Aujourd’hui elle redoute la saisie de sa collection: quelque 2500 éventails depuis le XVIe siècle. La disparition de ce patrimoine lui fend le cœur: «C’est mon arrière-grand-père qui a créé l’entreprise en 1879. Mon père a racheté en 1960 le dernier atelier parisien d’éventails. J’ai hérité de ce patrimoine familial auquel j’ai consacré ma vie. Tout en continuant la production, j’ai ouvert le musée il y a près de trente ans. J’ai proposé à la ville d’en faire un musée municipal, mais cela n’a pas été possible».

Installé boulevard de Strasbourg, au cœur du Paris des théâtres, l’atelier-musée Hoguet situé au 3e étage sans ascenseur d’un immeuble haussmannien, s’étend sur moins de 200 m2 au riche décor Henri II, offrant un étonnant moment hors du temps. Rien n’a changé depuis le XIXe siècle: les murs sont tapissés de drap bleu brodé de fleurs de lys au fil d’or, avec plafond à caissons. Conservés dans leur état d’origine, une multitude de meubles de métier regorgent de soie, de plumes et de nacre.

«De grande qualité, la collection Hoguet est unique avec d’extraordinaires éventails dont plusieurs sont classés. On découvre les fusions artistiques à travers l’histoire autour de cet objet ancestral, à la fois de société et d’intimité», souligne Pascal de La Vaissière, ancien conservateur du patrimoine, chargé d’un premier inventaire il y a une dizaine d’années. Puis il précise: «Le musée regroupe aussi le savoir-faire des éventaillistes et des tabletiers qui travaillent la nacre et les incrustations, les deux métiers nécessaires à la fabrication complète de l’éventail.»

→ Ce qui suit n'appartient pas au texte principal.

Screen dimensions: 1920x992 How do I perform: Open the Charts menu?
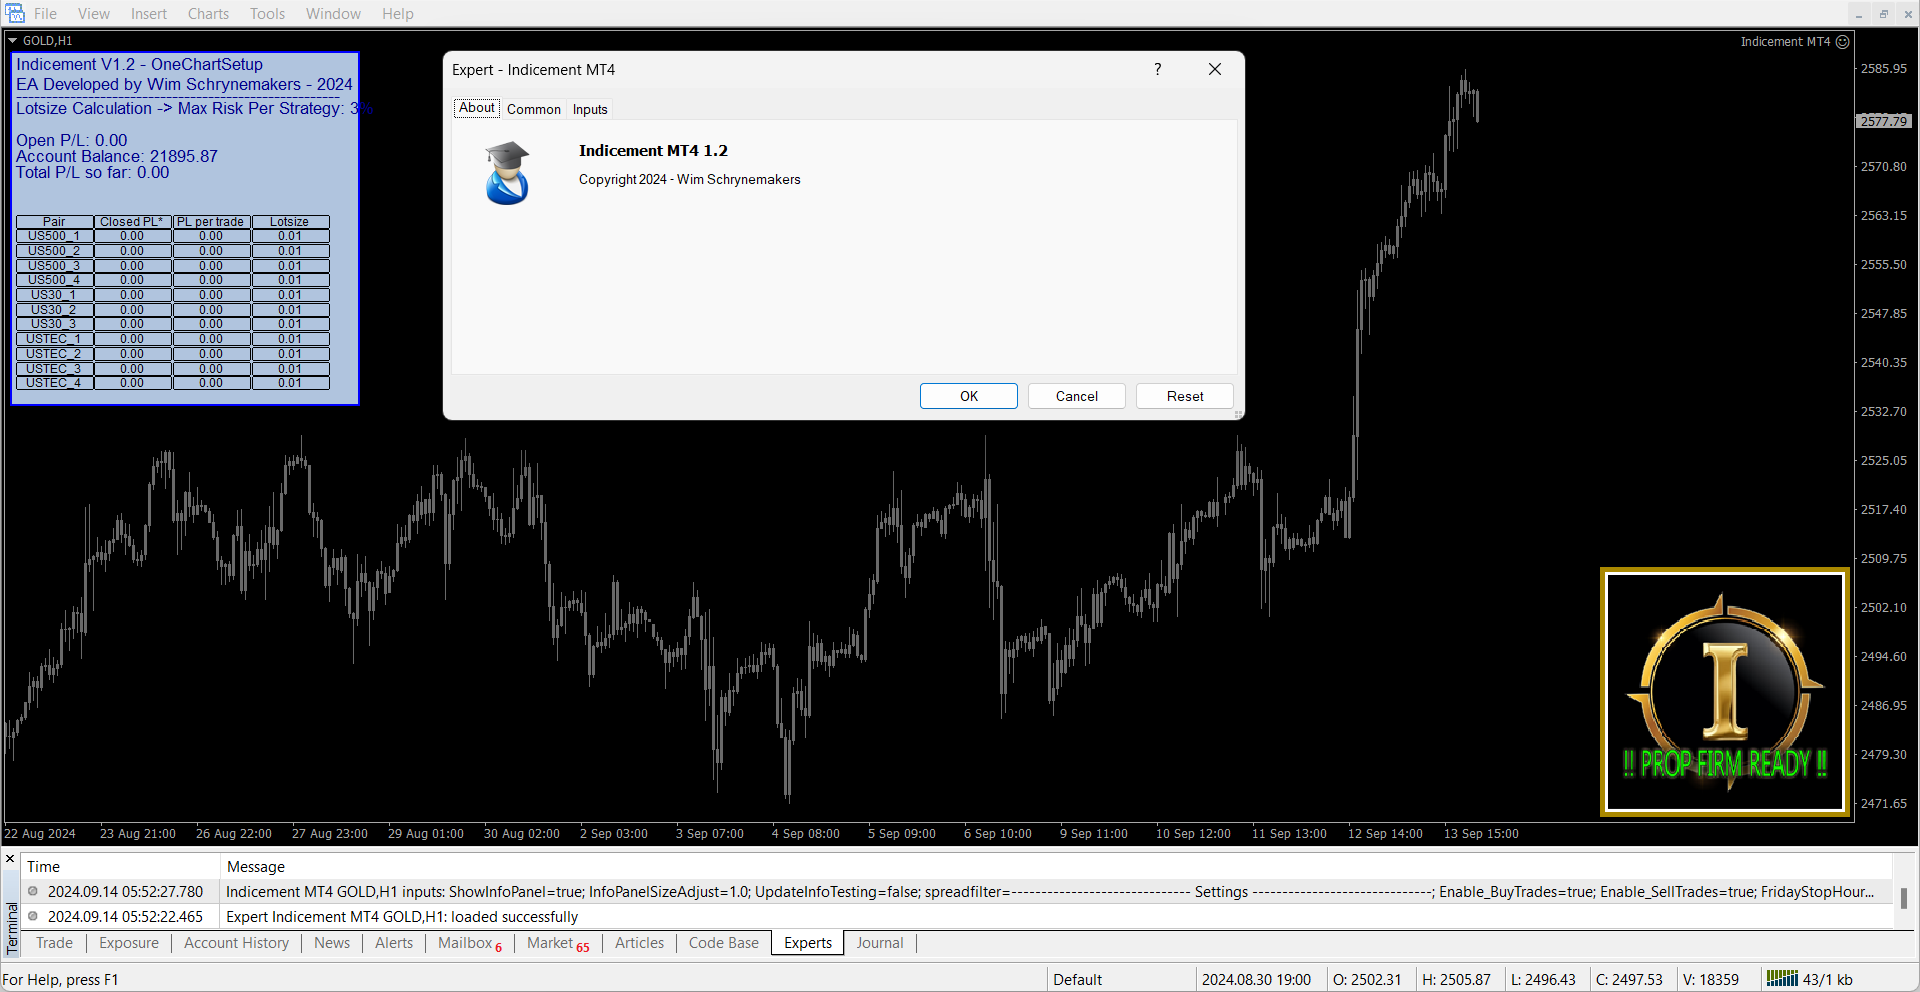208,14
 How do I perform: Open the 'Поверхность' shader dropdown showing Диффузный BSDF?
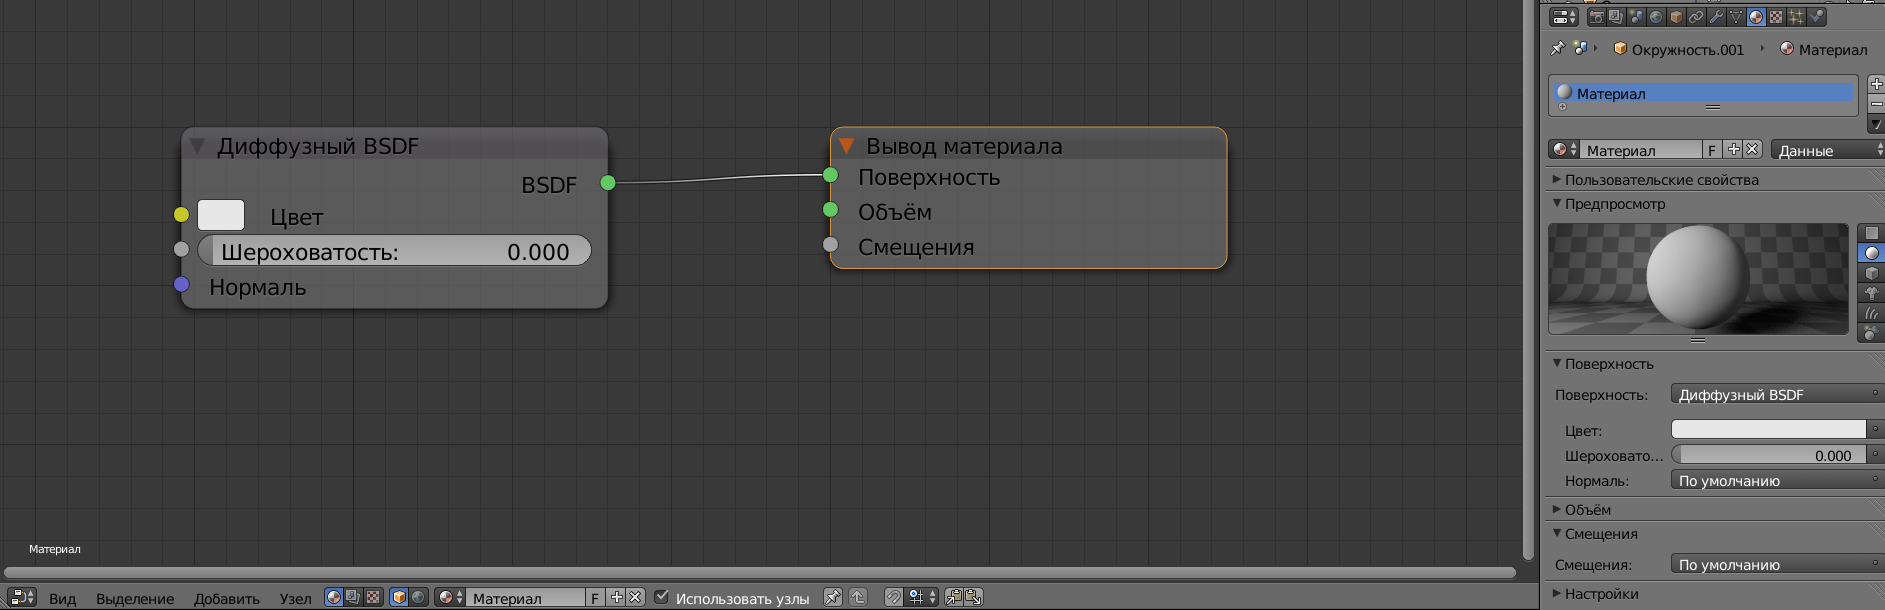pos(1775,395)
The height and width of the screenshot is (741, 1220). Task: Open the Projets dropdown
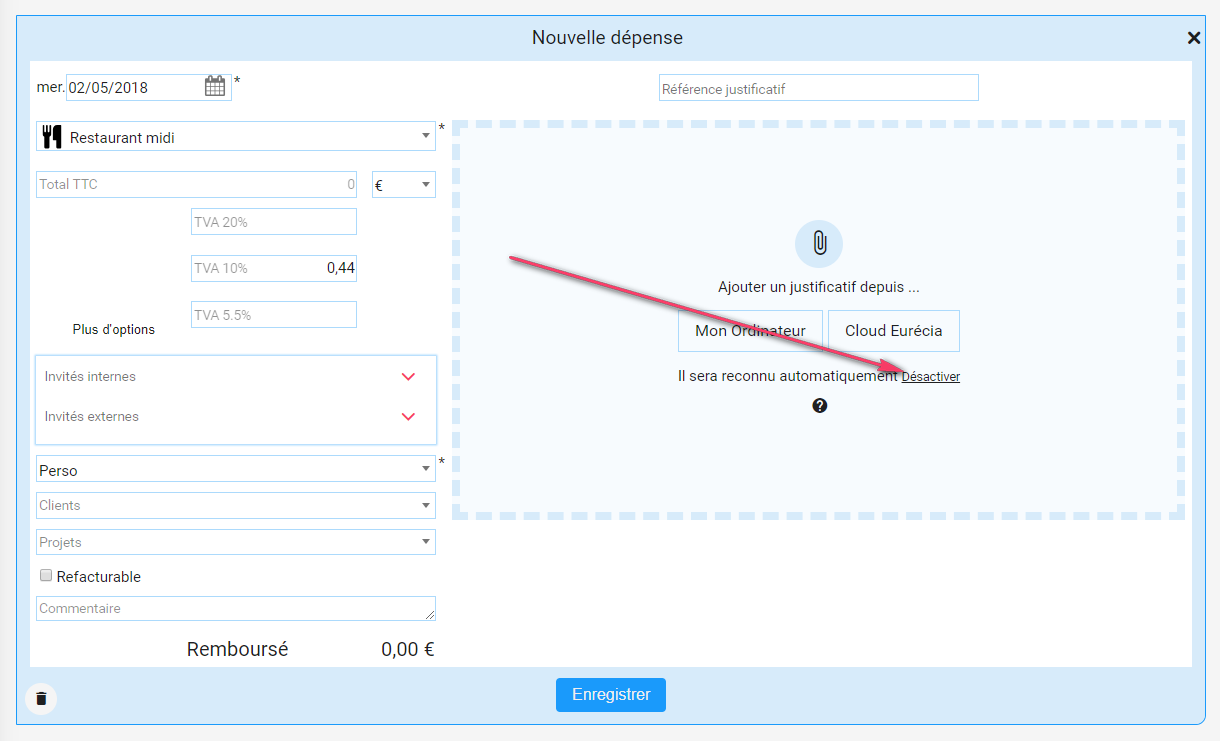click(236, 542)
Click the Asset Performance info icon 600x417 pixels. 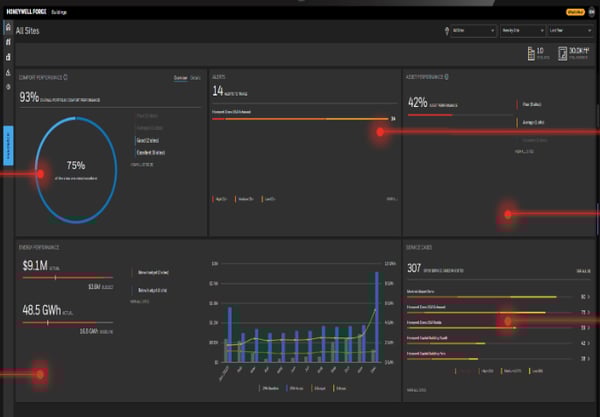[446, 77]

Sur la cagnotte Leetchi déjà 43.000 euros

Alertée, la ville de Paris tente de trouver une solution: «Cet atelier-musée, qui a reçu des subventions municipales, est un musée privé de grand intérêt qui raconte une histoire de Paris. C’est un très joli patrimoine artistique et artisanal», reconnaît Karen Taïeb, adjointe à la Maire de Paris en charge du patrimoine.

Karen Taïeb plaide la cause de la mairie de Paris en ajoutant: «Nous avons obtenu une indulgence du bailleur pour allonger les délais. La dette ne peut toutefois pas être effacée. Nous avons contacté trois maisons de couture pour leur proposer de devenir mécènes.»

Accessoire de mode mais aussi outil ancestral pour transmettre des ordres en temps de guerre au Japon, l’éventail a fait son retour avec Karl Lagerfeld, longtemps client de la maison Hoguet. Sous Louis XV, un code amoureux a été créé, toujours en vigueur: l’éventail placé près du cœur manifeste l’intérêt. Maintenir l’éventail sur l’oreille gauche exprime au contraire un camouflet sans appel. Pour sauver ce vestige et ce vertige de l’amour et des manières de séduction qui y sont attachées, le 6 mars, une cagnotte a été lancée sur Leetchi pour aider le musée. Elle a déjà collecté quelque 43.000 euros. Le tiers de la dette…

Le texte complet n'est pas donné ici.